▸ **TASK DIRECTIONS**:
Only the lines below between the ones containing "Viewport: 1568px width, 542px" and "This screenshot has width=843, height=437.", inclusive, are to be reproduced, each exactly as it stands.

▸ **EXERCISE INPUT**:

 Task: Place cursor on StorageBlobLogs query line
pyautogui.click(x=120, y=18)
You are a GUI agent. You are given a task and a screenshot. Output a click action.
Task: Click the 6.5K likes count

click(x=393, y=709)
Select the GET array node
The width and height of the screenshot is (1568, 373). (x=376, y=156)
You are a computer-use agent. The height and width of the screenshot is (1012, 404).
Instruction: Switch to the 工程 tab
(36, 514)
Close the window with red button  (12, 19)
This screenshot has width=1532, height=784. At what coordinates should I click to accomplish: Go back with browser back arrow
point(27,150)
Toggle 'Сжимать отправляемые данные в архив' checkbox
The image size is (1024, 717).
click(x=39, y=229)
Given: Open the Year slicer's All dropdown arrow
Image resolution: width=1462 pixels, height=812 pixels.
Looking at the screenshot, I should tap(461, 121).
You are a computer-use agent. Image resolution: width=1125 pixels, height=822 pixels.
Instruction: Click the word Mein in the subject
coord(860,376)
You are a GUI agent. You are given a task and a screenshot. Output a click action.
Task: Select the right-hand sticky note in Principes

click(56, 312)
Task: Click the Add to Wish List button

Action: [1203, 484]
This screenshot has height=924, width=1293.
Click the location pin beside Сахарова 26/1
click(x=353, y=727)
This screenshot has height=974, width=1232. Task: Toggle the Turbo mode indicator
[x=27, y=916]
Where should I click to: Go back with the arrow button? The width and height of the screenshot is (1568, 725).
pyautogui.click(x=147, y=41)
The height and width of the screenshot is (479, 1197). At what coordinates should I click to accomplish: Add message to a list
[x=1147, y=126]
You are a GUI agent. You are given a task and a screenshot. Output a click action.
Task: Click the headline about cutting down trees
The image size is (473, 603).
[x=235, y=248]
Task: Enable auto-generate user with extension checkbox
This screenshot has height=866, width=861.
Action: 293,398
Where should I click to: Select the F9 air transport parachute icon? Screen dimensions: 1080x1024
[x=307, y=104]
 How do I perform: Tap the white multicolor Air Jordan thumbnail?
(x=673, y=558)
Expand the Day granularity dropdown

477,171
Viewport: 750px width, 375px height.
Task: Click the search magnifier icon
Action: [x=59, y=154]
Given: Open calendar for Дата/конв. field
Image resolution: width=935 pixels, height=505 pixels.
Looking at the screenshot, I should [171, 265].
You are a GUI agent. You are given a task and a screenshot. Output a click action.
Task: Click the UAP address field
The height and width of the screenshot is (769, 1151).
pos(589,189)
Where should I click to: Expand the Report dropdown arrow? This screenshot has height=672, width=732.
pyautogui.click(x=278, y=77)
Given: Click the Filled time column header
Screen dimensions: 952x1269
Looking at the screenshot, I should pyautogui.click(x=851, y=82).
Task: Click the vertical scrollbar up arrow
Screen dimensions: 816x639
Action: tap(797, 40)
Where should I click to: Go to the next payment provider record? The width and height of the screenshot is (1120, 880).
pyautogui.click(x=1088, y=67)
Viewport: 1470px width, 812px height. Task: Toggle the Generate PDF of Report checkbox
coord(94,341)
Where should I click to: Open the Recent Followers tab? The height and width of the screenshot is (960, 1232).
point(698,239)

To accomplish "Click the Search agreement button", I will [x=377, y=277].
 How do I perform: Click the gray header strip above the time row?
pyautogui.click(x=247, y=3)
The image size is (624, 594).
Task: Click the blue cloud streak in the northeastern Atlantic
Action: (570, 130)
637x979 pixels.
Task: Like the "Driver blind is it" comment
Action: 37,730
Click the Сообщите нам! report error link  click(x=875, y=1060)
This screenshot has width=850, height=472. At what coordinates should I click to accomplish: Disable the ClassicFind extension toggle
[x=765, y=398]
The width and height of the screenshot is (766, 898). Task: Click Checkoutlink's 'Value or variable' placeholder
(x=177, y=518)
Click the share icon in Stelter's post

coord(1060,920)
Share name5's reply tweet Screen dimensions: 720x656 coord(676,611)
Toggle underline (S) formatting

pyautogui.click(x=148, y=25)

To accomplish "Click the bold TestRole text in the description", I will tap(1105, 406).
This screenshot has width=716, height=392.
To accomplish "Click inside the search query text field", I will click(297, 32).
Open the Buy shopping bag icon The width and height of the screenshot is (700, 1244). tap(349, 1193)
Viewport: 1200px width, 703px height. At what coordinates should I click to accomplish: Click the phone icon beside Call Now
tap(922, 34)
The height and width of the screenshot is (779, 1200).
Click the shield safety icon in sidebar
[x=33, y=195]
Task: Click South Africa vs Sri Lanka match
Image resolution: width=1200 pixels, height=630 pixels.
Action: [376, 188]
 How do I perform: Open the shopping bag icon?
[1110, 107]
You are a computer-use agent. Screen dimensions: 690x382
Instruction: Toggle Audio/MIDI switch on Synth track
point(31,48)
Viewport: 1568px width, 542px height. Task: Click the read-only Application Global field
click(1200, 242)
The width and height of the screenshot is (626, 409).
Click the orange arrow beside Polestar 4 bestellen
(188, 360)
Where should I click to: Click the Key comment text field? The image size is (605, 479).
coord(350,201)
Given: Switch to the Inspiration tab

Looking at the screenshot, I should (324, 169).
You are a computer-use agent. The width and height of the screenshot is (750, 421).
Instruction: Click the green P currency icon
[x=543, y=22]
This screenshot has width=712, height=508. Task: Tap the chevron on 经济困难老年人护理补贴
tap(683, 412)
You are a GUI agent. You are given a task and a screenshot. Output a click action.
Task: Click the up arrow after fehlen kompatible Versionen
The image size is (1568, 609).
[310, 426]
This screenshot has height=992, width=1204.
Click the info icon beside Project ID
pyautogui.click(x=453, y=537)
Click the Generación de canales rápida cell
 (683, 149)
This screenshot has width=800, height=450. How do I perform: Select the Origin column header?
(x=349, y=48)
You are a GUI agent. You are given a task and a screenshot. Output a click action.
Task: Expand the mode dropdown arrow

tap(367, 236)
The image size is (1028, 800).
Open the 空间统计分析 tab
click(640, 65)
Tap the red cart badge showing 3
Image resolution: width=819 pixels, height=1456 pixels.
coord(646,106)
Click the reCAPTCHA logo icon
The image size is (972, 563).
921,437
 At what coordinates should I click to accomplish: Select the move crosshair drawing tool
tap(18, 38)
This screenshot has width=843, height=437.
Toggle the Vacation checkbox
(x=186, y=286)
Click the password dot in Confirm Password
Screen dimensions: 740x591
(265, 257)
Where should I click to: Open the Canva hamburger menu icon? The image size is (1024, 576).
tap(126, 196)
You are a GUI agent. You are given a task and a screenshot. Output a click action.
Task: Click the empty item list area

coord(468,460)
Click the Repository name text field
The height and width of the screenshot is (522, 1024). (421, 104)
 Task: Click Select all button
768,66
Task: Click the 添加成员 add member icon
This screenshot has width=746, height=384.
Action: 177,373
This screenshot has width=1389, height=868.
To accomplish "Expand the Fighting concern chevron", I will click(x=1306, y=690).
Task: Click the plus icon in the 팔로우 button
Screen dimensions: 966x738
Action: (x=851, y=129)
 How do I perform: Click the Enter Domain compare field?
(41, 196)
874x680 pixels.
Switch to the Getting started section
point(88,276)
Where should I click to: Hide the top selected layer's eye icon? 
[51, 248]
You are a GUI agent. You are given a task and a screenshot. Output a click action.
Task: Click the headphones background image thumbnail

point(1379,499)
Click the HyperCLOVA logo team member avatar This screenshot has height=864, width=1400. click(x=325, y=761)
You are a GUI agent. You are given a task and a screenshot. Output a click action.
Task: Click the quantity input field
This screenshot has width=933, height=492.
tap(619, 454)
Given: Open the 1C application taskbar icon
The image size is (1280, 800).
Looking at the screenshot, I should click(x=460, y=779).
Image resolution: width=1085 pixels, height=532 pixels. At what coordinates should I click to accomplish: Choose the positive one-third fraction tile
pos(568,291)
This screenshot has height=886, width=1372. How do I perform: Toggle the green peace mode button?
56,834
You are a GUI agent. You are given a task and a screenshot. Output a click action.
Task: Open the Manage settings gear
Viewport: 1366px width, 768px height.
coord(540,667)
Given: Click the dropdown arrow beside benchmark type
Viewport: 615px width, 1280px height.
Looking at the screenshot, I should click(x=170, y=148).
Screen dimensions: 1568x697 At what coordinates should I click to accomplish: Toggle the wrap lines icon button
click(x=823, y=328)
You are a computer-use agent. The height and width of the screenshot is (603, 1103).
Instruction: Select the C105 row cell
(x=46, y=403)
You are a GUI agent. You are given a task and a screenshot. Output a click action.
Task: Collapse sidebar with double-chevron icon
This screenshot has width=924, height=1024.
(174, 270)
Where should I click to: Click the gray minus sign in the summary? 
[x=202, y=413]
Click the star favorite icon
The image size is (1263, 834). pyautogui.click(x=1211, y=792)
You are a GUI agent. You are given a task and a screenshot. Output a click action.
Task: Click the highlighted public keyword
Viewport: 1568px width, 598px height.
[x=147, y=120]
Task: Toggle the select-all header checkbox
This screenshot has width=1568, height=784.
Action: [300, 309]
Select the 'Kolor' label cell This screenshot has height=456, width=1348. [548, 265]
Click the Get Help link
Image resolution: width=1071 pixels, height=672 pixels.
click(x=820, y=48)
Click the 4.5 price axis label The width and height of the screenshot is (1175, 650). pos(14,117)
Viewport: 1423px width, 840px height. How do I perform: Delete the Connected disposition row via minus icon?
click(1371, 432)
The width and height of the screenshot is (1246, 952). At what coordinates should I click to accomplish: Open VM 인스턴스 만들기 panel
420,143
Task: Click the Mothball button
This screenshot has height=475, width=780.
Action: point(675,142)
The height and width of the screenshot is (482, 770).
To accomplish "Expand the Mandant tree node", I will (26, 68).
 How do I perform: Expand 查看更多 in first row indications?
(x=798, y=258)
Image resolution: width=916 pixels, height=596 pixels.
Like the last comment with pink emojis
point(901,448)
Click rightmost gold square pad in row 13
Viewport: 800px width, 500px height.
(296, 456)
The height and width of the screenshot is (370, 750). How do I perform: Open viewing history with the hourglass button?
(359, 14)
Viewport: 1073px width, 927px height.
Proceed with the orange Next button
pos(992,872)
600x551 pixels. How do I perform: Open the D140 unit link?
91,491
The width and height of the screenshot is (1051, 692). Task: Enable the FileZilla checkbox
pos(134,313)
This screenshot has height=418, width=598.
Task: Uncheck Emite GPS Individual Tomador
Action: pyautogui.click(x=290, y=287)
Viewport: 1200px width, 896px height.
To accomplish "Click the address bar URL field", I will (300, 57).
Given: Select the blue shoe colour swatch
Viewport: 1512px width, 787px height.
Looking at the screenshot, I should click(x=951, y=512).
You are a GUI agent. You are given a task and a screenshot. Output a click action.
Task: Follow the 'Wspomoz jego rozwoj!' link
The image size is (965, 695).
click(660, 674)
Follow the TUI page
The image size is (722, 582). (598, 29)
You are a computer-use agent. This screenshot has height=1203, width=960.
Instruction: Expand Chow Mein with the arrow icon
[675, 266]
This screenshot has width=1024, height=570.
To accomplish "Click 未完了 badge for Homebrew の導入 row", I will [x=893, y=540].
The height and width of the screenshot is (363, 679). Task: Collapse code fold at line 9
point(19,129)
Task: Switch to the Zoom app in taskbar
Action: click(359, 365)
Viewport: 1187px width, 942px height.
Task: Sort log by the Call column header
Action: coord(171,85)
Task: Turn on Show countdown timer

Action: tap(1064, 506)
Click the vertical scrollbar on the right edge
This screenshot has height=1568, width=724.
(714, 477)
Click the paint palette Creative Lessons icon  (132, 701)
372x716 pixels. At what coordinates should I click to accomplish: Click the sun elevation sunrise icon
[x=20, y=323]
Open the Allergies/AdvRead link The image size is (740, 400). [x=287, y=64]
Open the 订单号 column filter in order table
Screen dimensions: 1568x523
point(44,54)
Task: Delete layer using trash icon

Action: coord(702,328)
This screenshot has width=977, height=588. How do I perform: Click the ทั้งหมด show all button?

▸ **WRITTEN ANSWER**:
Viewport: 1568px width, 542px height. Task: Click the read-only Application Global field
click(1200, 242)
The width and height of the screenshot is (626, 409).
Click the orange arrow beside Polestar 4 bestellen
(188, 360)
Where should I click to: Click the Key comment text field? The image size is (605, 479).
coord(350,201)
Given: Switch to the Inspiration tab

Looking at the screenshot, I should (324, 169).
You are a computer-use agent. The width and height of the screenshot is (750, 421).
Instruction: Click the green P currency icon
[x=543, y=22]
This screenshot has width=712, height=508. Task: Tap the chevron on 经济困难老年人护理补贴
tap(683, 412)
You are a GUI agent. You are given a task and a screenshot. Output a click action.
Task: Click the up arrow after fehlen kompatible Versionen
The image size is (1568, 609).
[310, 426]
This screenshot has height=992, width=1204.
Click the info icon beside Project ID
pyautogui.click(x=453, y=537)
Click the Generación de canales rápida cell
 (683, 149)
This screenshot has width=800, height=450. How do I perform: Select the Origin column header?
(x=349, y=48)
You are a GUI agent. You are given a task and a screenshot. Output a click action.
Task: Expand the mode dropdown arrow

tap(367, 236)
The image size is (1028, 800).
Open the 空间统计分析 tab
click(640, 65)
Tap the red cart badge showing 3
Image resolution: width=819 pixels, height=1456 pixels.
coord(646,106)
Click the reCAPTCHA logo icon
The image size is (972, 563).
921,437
 At what coordinates should I click to accomplish: Select the move crosshair drawing tool
tap(18, 38)
This screenshot has width=843, height=437.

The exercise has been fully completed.